[Data to examine]
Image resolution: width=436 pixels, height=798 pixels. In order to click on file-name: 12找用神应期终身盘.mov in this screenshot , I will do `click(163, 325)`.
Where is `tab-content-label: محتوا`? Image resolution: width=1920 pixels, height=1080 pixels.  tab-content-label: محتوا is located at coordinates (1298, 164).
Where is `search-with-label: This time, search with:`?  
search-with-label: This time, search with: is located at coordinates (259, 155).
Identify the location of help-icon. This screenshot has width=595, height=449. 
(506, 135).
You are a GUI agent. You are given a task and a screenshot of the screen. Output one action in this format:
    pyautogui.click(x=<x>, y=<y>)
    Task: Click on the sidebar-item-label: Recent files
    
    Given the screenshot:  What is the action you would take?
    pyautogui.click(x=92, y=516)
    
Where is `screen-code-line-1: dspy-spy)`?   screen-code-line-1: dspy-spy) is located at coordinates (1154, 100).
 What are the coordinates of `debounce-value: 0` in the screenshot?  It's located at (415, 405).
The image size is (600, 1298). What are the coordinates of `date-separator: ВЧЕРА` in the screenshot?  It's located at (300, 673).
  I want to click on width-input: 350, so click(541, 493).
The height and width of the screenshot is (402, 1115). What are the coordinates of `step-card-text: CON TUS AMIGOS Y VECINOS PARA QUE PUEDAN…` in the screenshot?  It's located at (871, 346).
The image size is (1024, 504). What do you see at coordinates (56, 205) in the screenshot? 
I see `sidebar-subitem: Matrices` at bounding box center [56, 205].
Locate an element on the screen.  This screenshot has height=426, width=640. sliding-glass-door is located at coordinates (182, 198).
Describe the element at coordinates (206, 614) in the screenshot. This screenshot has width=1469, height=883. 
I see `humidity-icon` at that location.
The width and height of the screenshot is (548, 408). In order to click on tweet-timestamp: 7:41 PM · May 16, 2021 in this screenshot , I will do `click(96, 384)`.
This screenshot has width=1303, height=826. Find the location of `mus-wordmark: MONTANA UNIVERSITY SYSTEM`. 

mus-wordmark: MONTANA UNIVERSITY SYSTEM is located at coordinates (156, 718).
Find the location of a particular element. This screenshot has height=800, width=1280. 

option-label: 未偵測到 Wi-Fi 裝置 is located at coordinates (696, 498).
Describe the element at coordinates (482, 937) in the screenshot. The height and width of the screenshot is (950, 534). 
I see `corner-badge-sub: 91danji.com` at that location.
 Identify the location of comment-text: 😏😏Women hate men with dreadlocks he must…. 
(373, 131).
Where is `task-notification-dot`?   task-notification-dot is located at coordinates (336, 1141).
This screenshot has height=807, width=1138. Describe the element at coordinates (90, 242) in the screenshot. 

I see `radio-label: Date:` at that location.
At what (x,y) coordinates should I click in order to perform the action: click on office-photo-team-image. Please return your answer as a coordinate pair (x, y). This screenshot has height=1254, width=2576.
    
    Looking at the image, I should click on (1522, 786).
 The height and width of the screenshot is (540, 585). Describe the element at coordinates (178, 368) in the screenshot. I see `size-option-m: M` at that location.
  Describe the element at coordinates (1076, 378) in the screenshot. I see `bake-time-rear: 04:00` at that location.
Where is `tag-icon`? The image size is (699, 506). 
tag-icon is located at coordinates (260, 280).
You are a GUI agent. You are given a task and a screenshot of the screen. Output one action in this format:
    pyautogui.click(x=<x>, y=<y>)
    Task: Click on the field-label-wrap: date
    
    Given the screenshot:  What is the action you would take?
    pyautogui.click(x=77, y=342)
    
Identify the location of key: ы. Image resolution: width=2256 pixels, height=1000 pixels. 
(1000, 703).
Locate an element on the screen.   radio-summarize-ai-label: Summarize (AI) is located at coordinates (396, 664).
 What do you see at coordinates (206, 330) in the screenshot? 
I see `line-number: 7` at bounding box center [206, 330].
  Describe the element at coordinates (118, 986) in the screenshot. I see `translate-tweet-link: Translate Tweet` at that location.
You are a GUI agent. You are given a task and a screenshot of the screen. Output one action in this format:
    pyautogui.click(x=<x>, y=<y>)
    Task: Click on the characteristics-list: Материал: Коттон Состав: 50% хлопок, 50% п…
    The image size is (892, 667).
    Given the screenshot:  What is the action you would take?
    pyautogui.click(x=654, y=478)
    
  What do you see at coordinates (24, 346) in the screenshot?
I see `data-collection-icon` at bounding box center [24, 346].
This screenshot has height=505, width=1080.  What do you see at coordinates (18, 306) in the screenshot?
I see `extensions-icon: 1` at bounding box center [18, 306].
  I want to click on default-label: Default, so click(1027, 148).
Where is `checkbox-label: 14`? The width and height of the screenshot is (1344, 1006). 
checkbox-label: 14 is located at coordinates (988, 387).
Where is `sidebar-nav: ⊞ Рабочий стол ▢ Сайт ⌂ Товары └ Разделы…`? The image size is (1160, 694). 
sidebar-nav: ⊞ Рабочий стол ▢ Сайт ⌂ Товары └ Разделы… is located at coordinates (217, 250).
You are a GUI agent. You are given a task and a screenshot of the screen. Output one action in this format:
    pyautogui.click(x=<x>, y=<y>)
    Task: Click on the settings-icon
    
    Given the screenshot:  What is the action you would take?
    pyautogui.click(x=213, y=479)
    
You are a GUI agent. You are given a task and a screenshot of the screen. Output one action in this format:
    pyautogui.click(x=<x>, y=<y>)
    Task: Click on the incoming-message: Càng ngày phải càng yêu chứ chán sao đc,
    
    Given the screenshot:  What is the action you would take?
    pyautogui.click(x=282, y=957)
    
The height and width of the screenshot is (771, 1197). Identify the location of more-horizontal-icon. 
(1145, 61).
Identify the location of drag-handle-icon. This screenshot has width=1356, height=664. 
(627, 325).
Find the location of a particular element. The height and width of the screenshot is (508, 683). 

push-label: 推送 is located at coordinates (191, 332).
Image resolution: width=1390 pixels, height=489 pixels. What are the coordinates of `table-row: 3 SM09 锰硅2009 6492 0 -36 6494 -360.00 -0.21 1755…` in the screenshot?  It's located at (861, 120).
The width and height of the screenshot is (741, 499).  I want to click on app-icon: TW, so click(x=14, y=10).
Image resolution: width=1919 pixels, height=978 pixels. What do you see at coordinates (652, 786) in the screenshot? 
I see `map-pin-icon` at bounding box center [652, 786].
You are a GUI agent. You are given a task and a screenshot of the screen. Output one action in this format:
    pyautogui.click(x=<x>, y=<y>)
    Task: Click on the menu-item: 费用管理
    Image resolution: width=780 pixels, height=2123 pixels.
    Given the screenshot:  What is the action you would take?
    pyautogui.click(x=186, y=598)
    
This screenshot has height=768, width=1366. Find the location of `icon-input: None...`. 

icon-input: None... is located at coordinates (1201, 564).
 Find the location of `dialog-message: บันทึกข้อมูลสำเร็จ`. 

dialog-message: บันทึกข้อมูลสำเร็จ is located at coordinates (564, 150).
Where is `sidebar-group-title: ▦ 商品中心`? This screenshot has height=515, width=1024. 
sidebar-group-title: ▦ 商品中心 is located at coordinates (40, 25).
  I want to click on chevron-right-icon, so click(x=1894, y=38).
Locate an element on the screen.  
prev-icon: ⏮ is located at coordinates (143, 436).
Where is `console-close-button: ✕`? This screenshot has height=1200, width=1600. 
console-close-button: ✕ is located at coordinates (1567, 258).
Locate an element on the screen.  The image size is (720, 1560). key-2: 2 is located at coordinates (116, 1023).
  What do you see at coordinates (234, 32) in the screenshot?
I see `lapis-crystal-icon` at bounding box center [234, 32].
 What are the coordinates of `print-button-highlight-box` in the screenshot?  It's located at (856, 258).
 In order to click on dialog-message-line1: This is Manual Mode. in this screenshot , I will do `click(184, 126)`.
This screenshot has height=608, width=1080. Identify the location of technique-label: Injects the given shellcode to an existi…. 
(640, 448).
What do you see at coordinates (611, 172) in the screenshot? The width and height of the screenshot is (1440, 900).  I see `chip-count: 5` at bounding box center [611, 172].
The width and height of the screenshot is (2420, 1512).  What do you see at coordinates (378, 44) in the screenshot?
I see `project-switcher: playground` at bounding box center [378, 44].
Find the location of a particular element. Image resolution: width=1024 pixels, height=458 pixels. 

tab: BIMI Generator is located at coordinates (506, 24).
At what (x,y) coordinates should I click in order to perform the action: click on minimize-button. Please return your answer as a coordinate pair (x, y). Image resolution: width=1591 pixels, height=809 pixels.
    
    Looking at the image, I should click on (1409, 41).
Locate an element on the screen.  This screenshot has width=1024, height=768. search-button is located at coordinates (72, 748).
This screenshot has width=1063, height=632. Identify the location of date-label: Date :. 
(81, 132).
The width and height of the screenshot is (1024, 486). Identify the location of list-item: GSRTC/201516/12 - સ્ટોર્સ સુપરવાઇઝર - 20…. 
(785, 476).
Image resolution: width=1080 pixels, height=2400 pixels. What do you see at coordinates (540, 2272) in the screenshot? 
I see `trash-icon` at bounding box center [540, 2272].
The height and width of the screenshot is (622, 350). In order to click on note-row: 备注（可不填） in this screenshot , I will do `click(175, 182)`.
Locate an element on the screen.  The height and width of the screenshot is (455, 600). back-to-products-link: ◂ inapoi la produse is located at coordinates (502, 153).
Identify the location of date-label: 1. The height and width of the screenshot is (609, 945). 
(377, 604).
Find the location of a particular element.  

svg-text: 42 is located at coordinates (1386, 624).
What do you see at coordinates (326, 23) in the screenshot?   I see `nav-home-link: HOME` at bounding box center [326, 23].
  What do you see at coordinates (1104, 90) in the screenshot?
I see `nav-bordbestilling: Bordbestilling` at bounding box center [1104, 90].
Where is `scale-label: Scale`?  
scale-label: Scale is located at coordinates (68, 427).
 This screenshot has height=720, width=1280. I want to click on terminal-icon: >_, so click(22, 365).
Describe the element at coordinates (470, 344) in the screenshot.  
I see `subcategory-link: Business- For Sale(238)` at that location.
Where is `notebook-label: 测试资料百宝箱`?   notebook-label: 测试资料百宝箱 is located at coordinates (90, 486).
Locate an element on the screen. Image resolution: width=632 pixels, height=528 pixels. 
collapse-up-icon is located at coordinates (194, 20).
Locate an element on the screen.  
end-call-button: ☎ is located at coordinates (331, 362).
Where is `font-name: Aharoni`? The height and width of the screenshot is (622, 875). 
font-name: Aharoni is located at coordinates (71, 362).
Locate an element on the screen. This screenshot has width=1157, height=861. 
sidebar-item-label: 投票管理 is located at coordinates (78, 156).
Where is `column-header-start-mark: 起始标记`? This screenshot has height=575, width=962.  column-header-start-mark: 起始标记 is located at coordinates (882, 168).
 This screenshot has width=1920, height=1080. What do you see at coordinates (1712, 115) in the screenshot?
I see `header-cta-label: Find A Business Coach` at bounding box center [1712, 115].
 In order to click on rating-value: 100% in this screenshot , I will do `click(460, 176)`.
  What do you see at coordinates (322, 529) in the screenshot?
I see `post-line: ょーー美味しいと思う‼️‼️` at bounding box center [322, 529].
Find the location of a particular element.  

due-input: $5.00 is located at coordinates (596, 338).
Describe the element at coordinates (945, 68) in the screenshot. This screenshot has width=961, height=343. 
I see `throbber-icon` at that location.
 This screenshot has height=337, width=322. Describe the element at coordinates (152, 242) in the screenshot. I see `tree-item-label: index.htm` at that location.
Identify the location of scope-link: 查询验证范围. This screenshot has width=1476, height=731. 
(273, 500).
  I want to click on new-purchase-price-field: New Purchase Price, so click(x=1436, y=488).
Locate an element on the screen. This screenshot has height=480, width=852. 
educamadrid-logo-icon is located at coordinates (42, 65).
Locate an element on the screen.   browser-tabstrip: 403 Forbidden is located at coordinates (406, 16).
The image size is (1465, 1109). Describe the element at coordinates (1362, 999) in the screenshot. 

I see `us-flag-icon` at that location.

[Required work]
From the data above, pull out everything from the line containing "Locate an element on the screen. Image" down to the line containing "I want to click on new-purchase-price-field: New", including both of those lines, and copy each one without any change.

[Output below]
Locate an element on the screen. Image resolution: width=632 pixels, height=528 pixels. 
collapse-up-icon is located at coordinates (194, 20).
Locate an element on the screen.  
end-call-button: ☎ is located at coordinates (331, 362).
Where is `font-name: Aharoni`? The height and width of the screenshot is (622, 875). 
font-name: Aharoni is located at coordinates (71, 362).
Locate an element on the screen. This screenshot has width=1157, height=861. 
sidebar-item-label: 投票管理 is located at coordinates (78, 156).
Where is `column-header-start-mark: 起始标记`? This screenshot has height=575, width=962.  column-header-start-mark: 起始标记 is located at coordinates (882, 168).
 This screenshot has width=1920, height=1080. What do you see at coordinates (1712, 115) in the screenshot?
I see `header-cta-label: Find A Business Coach` at bounding box center [1712, 115].
 In order to click on rating-value: 100% in this screenshot , I will do `click(460, 176)`.
  What do you see at coordinates (322, 529) in the screenshot?
I see `post-line: ょーー美味しいと思う‼️‼️` at bounding box center [322, 529].
Find the location of a particular element.  

due-input: $5.00 is located at coordinates (596, 338).
Describe the element at coordinates (945, 68) in the screenshot. This screenshot has width=961, height=343. 
I see `throbber-icon` at that location.
 This screenshot has height=337, width=322. Describe the element at coordinates (152, 242) in the screenshot. I see `tree-item-label: index.htm` at that location.
Identify the location of scope-link: 查询验证范围. This screenshot has width=1476, height=731. 
(273, 500).
  I want to click on new-purchase-price-field: New Purchase Price, so click(x=1436, y=488).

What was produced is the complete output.